For larger events, in particular those where the system is unavailable, we have distributed the PER document to the teams and even the Executive team as necessary to answer questions about the event. We try to be as transparent as possible about these events & what we learn from them.
Creating and tracking stories from the event
One of the most difficult aspects of establishing a process like this is managing the large number of new stories which are created out of each PER. We do not focus on a single root cause for an event, instead we focus on discovering and documenting all the factors that led to the event or could lead to future events. Doing this means that we can generate a pretty large number of action items out of any given event – usually it’s 5-10 new stories.
Moving those stories through the process to get prioritized & completed is a challenge. We have created a “PER View” in Rally where we can see all our parent stories and their children and we have started to work on reviewing and prioritizing those incomplete items. The good news is that some are already complete, the bad news is that many others are not. We are continuing to evolve our process for reviewing these within Operations and with other teams to raise awareness about incomplete stories.
When to run a PER
When we first started this new process, we indicated that we would only run a PER for events which caused downtime. We have since started to expand our use of the PER to other events. This is driven by the fact that many events which do not cause downtime still expose areas where we could significantly improve things. Sometimes we get lucky and catch something in manual testing, or the sequence of events is such that production downtime is avoided, but it doesn’t mean we can’t learn from the event.
More recently we have tried to look at an event from the perspective of how much we think we can learn, rather than the impact it had on our system or customers. We run a PER on any event that causes downtime without question, but we’re looking for opportunities to use this process to learn about events which help us improve before we have downtime.
Developing Muscle Memory
After having done this a few times, we’ve noticed an interesting side effect. We’re getting better at recognizing if an event can lead to a PER, and we start the data collection process during the event itself. This has been immensely helpful in capturing detail without relying on an individual’s memory of the event. It also helps make our PER meetings more efficient by creating a document with nearly complete timeline, deltas and action items. As an example, during a recent event the document was created, the timeline was started, and an email was sent with a link to the PER. Those involved in the event could then immediately begin to contribute to that document as the event occurred.

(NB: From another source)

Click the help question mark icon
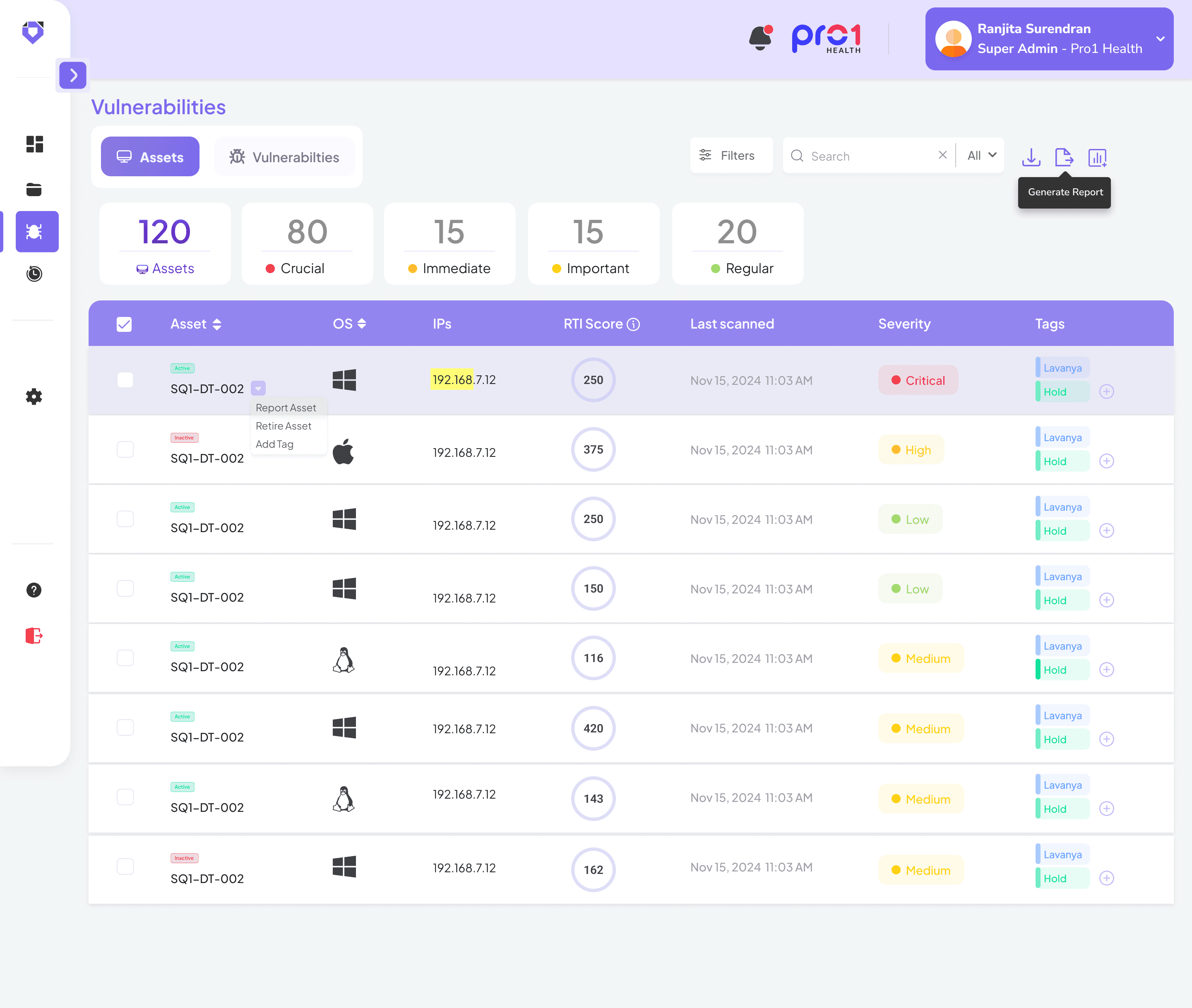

A big part of this is people getting used to the PER process and having a template ready to go which folks can quickly fill in with details. Making it easy for anyone to start the document & allow everyone to contribute to it is key. We use Google Docs for these items but you can use just about any collaborative document system.
Making change easy
When the PER process was created it was intended to be a flexible process that allows for easy change to the process. We didn’t invest a lot of effort in creating any complex software or forms – we just created a Google Document. Over time we have modified that document (the template) a number of times as changes made sense. This was trivial to do, anyone could do it, and you could see a history of what had been changed in the document.
Although the process has changed a bit since it was started, we didn’t have to have a lot of discussion about those changes. The cost of change was low, and the ability to reverse a change that doesn’t work means there is very little risk to trying new things. This means we didn’t have to think too much about what the best process would be when we started – we just built something that was good enough and started using it, adjusting as we go.
We will continue to evolve this process and we’ll talk about it more as we do, but the process seems to be working pretty well for collecting data about an event. The most important aspect of this is to be open to change & to try different ways of approaching things. Collecting ideas about what went wrong is the easy part though, the hard part is turning those ideas into actual changes to the software, process or the organization. When we get that part all figured out, expect another blog post with the results.